Con el mismo espíritu de aprovechar lo conocido se complementan los avales de programas existentes, que se reorganizan en InvestEU, con unos 31 mil millones de euros asignados para asumir posibles pérdidas y con la creación de un curioso programa de aire dirigista en el que se señala una larga lista de sectores en los que fomentar la inversión para asegurar la “autonomía estratégica” de la Unión, e incluso se prohíbe que las empresas apoyadas estén controladas desde fuera de la UE.

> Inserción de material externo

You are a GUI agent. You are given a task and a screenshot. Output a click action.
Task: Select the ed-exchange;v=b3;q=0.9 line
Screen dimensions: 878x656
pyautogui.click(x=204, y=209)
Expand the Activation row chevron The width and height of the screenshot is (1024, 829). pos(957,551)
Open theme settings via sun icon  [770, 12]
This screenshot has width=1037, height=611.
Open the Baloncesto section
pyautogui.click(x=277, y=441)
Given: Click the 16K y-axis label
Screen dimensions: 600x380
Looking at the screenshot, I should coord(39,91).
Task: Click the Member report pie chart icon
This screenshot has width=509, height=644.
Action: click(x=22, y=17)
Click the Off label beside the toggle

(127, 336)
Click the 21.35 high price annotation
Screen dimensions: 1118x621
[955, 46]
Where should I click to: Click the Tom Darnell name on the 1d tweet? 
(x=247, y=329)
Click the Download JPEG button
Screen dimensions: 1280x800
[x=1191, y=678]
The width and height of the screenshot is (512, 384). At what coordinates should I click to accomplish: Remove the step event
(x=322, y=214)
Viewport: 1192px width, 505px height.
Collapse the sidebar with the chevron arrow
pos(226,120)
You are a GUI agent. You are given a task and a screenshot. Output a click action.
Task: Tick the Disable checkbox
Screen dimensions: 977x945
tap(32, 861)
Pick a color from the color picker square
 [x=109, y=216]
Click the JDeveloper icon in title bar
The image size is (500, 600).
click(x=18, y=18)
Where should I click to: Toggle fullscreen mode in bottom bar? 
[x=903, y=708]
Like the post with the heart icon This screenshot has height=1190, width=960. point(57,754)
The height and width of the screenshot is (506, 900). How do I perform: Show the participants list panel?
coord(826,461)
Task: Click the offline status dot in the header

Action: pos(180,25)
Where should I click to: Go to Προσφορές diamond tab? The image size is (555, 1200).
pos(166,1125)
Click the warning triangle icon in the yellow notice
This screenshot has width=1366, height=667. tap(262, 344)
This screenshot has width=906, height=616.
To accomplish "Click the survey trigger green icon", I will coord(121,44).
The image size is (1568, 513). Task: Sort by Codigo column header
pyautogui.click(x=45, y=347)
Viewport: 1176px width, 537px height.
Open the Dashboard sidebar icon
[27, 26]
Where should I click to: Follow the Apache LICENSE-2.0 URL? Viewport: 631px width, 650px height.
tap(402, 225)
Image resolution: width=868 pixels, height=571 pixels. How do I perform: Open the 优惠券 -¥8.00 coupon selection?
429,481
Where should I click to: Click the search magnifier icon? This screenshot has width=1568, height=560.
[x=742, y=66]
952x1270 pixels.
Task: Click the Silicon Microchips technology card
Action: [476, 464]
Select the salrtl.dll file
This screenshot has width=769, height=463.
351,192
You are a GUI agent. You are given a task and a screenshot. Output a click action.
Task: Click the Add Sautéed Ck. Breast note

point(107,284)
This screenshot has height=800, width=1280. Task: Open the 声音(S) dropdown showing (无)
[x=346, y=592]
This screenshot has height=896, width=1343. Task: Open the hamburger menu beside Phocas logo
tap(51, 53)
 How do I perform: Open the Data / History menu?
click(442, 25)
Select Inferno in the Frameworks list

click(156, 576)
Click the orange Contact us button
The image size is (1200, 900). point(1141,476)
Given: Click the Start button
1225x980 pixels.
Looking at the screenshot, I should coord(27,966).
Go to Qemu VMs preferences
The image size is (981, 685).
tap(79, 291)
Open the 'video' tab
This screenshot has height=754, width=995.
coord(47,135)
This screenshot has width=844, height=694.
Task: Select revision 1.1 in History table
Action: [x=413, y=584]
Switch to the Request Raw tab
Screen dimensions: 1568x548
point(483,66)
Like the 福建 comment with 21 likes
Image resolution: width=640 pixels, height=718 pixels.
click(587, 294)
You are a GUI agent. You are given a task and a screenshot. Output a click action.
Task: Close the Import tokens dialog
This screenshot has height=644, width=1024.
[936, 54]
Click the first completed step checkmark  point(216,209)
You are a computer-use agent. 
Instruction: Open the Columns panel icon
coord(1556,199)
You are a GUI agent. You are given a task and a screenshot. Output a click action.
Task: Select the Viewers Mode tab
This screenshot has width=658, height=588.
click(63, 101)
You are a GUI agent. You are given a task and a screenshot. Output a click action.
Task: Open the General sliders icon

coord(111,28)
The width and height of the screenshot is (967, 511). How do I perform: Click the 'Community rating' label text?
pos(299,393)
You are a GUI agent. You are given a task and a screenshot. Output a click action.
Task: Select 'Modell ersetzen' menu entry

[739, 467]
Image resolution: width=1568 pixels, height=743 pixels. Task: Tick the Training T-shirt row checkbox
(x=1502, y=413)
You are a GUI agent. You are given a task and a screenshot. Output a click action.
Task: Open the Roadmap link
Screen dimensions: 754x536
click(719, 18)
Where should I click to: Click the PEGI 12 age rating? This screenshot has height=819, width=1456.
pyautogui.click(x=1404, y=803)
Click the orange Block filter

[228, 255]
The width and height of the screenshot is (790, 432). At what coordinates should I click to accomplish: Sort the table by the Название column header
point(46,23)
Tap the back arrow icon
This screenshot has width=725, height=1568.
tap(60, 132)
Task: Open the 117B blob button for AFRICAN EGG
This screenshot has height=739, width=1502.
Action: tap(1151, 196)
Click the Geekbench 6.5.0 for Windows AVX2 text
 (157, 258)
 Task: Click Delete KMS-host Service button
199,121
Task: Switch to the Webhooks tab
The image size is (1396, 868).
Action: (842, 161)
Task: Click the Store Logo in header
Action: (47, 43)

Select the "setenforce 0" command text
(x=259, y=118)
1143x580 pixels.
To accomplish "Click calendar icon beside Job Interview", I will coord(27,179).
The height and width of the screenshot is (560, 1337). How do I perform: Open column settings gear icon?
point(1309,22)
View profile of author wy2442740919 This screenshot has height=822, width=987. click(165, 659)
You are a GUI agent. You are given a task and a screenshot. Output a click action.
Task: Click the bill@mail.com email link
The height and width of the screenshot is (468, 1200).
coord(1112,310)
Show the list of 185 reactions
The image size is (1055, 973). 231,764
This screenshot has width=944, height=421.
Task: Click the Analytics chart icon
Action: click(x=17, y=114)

La innovación más llamativa es el fondo de solvencia, que se instrumentará a través del BEI y de otros, como los bancos nacionales de desarrollo, como el ICO, o vehículos de inversión especiales. Son 26 mil millones de euros para fomentar la recapitalización privada de empresas que se consideren viables, pero al borde de la insolvencia por la crisis del coronavirus. Es la cuadratura del círculo. La intención es utilizar recursos públicos, pero sin adquirir participaciones mayoritarias, salvar todas las empresas posibles de entre las que parece que no se pueden salvar, que lo haga el sector privado asumiendo el público parte del riesgo (y quizá parte de los beneficios potenciales también, lo cual no queda claro en el reglamento propuesto), y de que esté funcionando ya en octubre. Los debates de fondo sobre lo público y lo privado son intensos, pero el desafío es de tal calado que hay que probar.
España, mientras tanto, puede estar satisfecha en el ámbito europeo e intranquila en el nacional. Pocas veces en la historia ha influido tanto orientando un debate de este calado. Y pocas veces nos hemos jugado tanto con la buena puesta en práctica de lo que se acuerde.
El non-paper español para el Consejo Europeo del 23 de abril hizo virar el debate desde la solidaridad entre países de la unión monetaria, elemento identitario divisivo, elusivo y politizado, a la igualdad de condiciones para la competencia en el mercado interior, elemento identitario positivo de la UE, demostrable, técnico. Cambió el foco desde la creación de un instrumento inexistente y amorfo, contra el que era fácil oponerse, al presupuesto comunitario, un instrumento conocido sobre cuyo detalle se puede discutir sin enmendar la totalidad. Y por el camino salvó el riesgo de avanzar al descubierto por la vía intergubernamental, siempre más incierta y peligrosa que la comunitaria.
Ahora hay que rematar. Redactar un plan para obtener los recursos, utilizarlos para modernizar el país y fomentar el crecimiento económico a corto y también a medio plazo y, en definitiva, para asegurar que la narrativa posterior es que “España ha usado bien los fondos”, que es donde nos jugamos nuestro peso en la futura UE. Esto requiere una amplitud de consenso desafortunadamente infrecuente entre niveles de gobierno, entre partidos políticos y entre ambos ahora y dentro de tres años.
Los países que alcanzan los resultados sociales que desean son aquellos que logran darse un marco de cooperación consensuado internamente, tanto económico como social y territorial. No hay motivo para que España no pueda aspirar a ser uno de ellos.